| TO DO |
From the records below, pull out every line between the line holding "Screen dimensions: 1200x675" and the line holding "pyautogui.click(x=507, y=272)", inclusive, and copy them word for word.

| DATA EXTRACT |
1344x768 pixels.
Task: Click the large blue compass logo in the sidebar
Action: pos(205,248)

---

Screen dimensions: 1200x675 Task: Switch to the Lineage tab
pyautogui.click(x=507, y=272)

| RESULT |
Screen dimensions: 1200x675 Task: Switch to the Lineage tab
pyautogui.click(x=507, y=272)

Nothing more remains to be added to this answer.